::: DOCUMENT

We get way too many details about Collins’s travels–what sort of carriages and when they will leave– as the Collins’s carriage rattles up Longbourn Lane. The Bennets crowd around to greet their errant cousin. Elizabeth is intrigued by Mr Collins’s letter, but Mrs Bennet (reasonably) says that if Mr Collins wants to help, she’s not going to stop him. “Can he be a sensible man, sir?” Elizabeth asks. “Oh, I think not, my dear,” Mr Bennet replies. “Indeed, I have great hopes of finding him quite the reverse.” Mr Collins climbs out of the carriage, his massive backside filling the screen. Lizzy and Jane grin at each other.
Longbourn Dining room. Mr Bennet, who’s got a glint in his eye like a little boy who has just been given a train set, asks about Lady Catherine. Lady Catherine is the brightest star in Mr Collins’s personal heaven. “I have been invited twice to dine at Rosings Park,” Collins says, in a hushed voice. Mrs Bennet, easily and without the shrillitude, asks where Lady C. lives. “The garden, in which stands my Humble Abode, is separated only by a lane”–he gestures–“from Rosings Park.” Everyone tries to look impressed, except for Mary, who is impressed. She really likes Collins. Apparently, Lady C. has a daughter, but she’s too sickly to have been presented at court. “And by that means, as I told Lady Catherine myself one day, she has defied the British court of its brightest ornament!” Collins smarms, with a little oily simper; then, turning to Mr Bennet, with a “just between us gents” air, he adds, “You may imagine, sir, how happy I am every occasion to offer those little delicate compliments which are always acceptable to ladies.” Lydia makes a sound of disgust. Mr Bennet engages in the mockage of the Collins. Elizabeth hides her laughter behind her napkin. The Clock of Plot Development chimes as Mr Collins gives Jane an oily smile, which does not escape the hypersensitive man-seeking Mrs Bennet. Jane looks like she’s going to repeat her performance at Netherfield park.

::::::

▸ EXERCISE REQUIREMENTS:
(A) Condense the paragraph of the recap of Mr Collins's visit that begins "Longbourn Dining room." into a few sentences, keeping its main facts.
(B) Pick up the recap of Mr Collins's visit after its final sentence and keep writing in the same tone.

::: SOURCE MATERIAL

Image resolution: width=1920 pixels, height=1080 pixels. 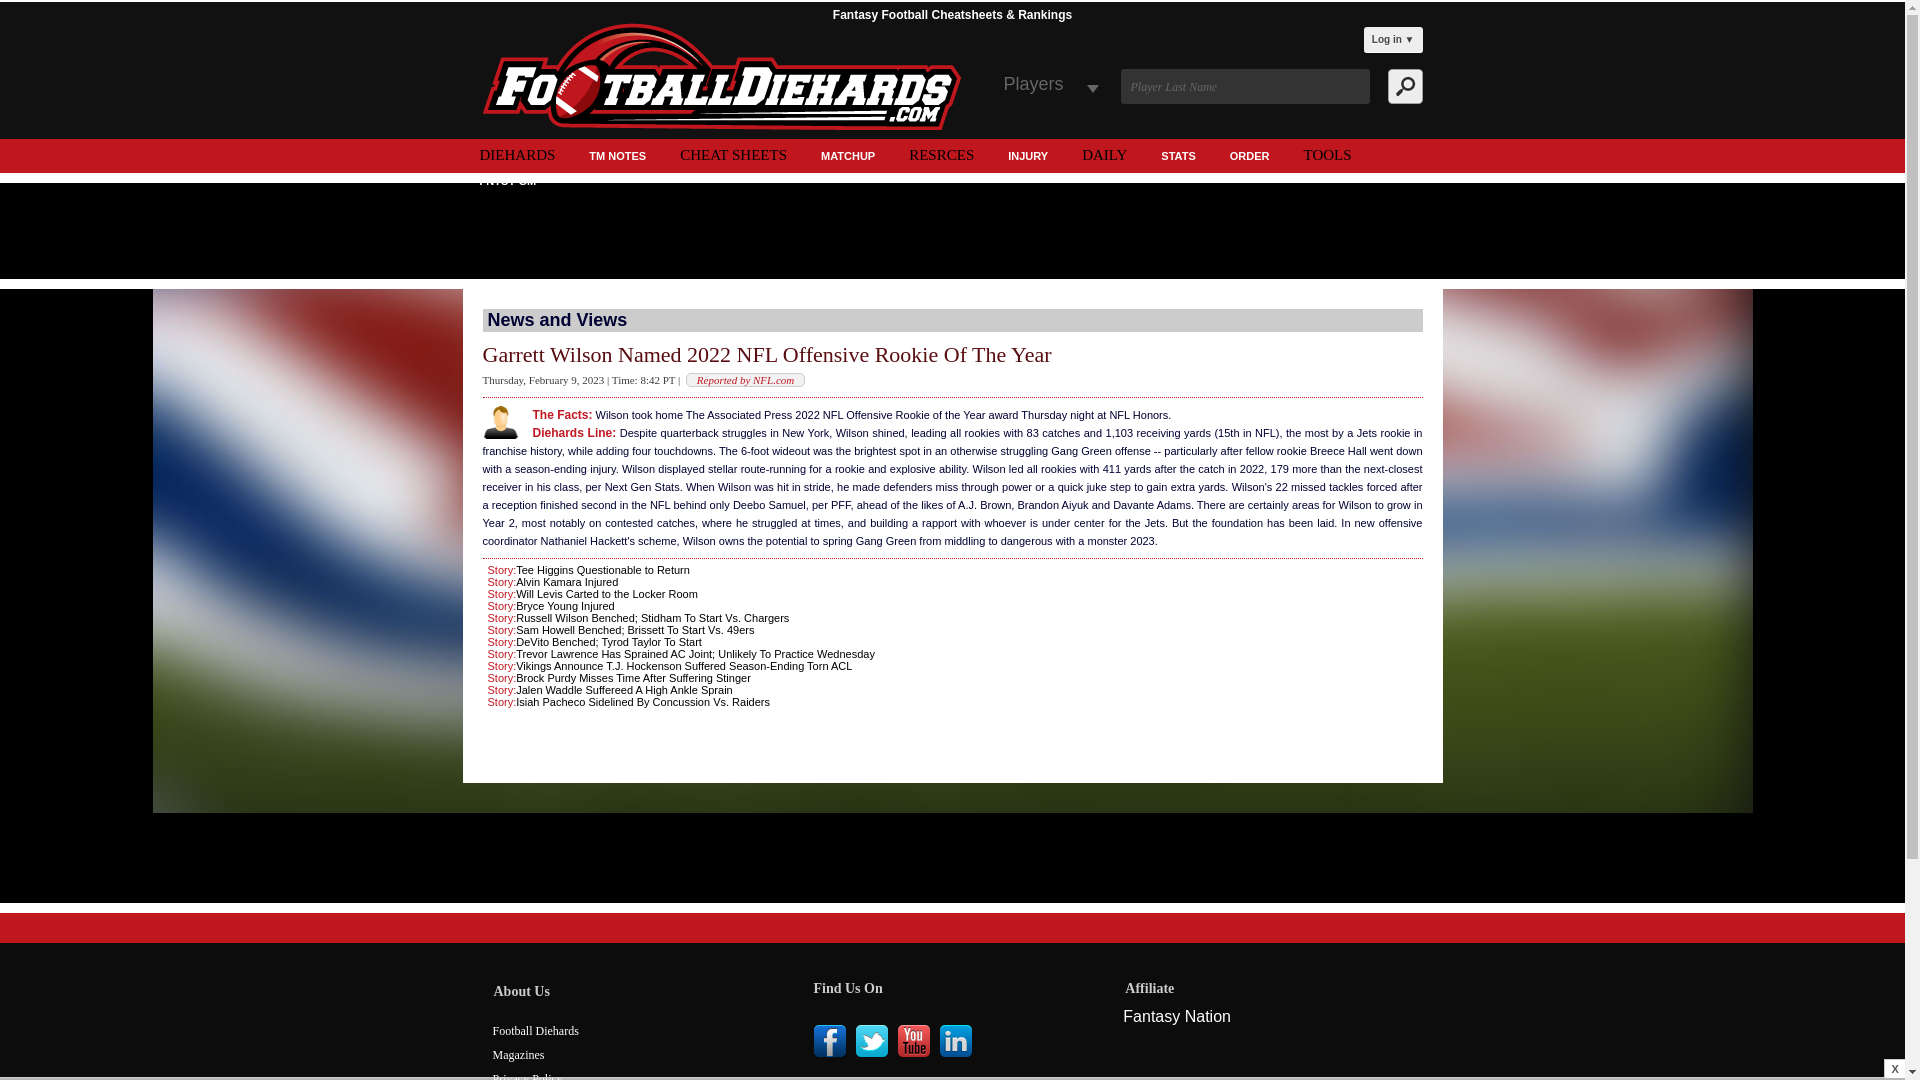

::::::

▸ TASK-BY-TASK ANSWERS:
(A) At dinner in Longbourn, Mr Bennet gleefully asks about Lady Catherine, whom Mr Collins reveres. Collins boasts of having dined twice at Rosings Park and says only a lane separates his garden from it. Everyone feigns being impressed except Mary, who truly is and likes him. He mentions that Lady Catherine's sickly daughter was never presented at court and tells Mr Bennet he enjoys paying ladies delicate compliments. Lydia is disgusted, Mr Bennet mocks him, and Elizabeth hides her laughter behind her napkin. When Collins smiles oilily at Jane, Mrs Bennet notices, and Jane looks as though she may repeat her Netherfield performance.

(B)
Longbourn Garden. The girls, in all their glory, are playing outside. Mr Collins is sugaring up Mrs Bennet, and she seems completely at ease, no shrillness or desperation. What’s going on here? Doesn’t Mrs Bennet have a contractual obligation to be embarrassing? Mr Collins hints he’s set his sights on Jane. Mrs Bennet has no intention of driving Collins away, but doesn’t want to relinquish her iron hold on Bingley, so she redirects him to the younger girls, who have “no prior attachment at all.” Except for Lydia and Kitty’s parade of soldiers, and let’s not forget Mr Darcy, Prince of Darkness. Collins sizes his options up. Kitty and Lydia are playing horseshoes and giggling. Mary is reading a book. Outside? And Elizabeth breaks into peals of laughter. I must say, Jennifer Ehle has the prettiest smile. Not such a hard decision to make, is it, Mr Collins?
Lydia, whose curls, as always, are hanging down one side of her face, says she and Kitty are going to harass some soldiers in town. Mrs Bennet tells Collins to go. Collins tells Lizzy to go. Lizzy gives Jane a look, like, please, don’t leave me alone with him.
Bridge. All the Bennet girls are walking to town, even Mary. Mr Collins can hardly keep up with them, and won’t leave Elizabeth alone. Scene.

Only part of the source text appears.